Reproduce the entries below word for word, starting at the first line and ending with the line that contains "The newspaper published", with both of those lines included.

--- BEGIN ---

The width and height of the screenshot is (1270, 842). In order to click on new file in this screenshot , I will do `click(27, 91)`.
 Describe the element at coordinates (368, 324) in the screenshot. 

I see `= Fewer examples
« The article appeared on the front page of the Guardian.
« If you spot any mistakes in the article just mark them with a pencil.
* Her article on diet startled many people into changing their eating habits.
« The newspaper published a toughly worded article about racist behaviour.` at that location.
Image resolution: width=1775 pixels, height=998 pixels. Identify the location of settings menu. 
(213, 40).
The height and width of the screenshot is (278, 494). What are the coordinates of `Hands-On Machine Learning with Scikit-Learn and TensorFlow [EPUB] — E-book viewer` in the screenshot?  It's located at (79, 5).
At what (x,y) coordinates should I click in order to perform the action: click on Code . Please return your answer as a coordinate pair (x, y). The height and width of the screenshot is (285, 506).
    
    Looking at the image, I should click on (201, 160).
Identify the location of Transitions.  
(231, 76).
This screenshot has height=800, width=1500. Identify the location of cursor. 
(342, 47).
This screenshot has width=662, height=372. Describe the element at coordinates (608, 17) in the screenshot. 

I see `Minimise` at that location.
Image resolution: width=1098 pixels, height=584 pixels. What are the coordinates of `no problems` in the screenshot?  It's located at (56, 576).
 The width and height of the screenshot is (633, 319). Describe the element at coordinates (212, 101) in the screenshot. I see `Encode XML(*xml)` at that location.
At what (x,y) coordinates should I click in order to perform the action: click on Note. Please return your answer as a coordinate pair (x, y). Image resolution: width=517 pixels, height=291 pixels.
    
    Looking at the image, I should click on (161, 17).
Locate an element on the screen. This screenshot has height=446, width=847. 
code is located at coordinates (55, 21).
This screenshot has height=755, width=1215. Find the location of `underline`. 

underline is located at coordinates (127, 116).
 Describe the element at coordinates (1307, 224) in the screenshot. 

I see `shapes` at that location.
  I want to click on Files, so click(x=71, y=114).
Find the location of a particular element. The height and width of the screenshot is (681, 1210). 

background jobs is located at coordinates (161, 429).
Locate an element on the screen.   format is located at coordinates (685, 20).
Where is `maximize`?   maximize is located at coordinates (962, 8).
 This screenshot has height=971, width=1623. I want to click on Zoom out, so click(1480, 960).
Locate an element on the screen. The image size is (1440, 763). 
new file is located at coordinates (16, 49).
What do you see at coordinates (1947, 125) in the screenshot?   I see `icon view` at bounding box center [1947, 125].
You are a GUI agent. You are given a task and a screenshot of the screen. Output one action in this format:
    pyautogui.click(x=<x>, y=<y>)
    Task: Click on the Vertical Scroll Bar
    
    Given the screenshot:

--- END ---

▶ **OUTPUT FOR THIS EXERCISE**:
The width and height of the screenshot is (1270, 842). In order to click on new file in this screenshot , I will do `click(27, 91)`.
 Describe the element at coordinates (368, 324) in the screenshot. 

I see `= Fewer examples
« The article appeared on the front page of the Guardian.
« If you spot any mistakes in the article just mark them with a pencil.
* Her article on diet startled many people into changing their eating habits.
« The newspaper published a toughly worded article about racist behaviour.` at that location.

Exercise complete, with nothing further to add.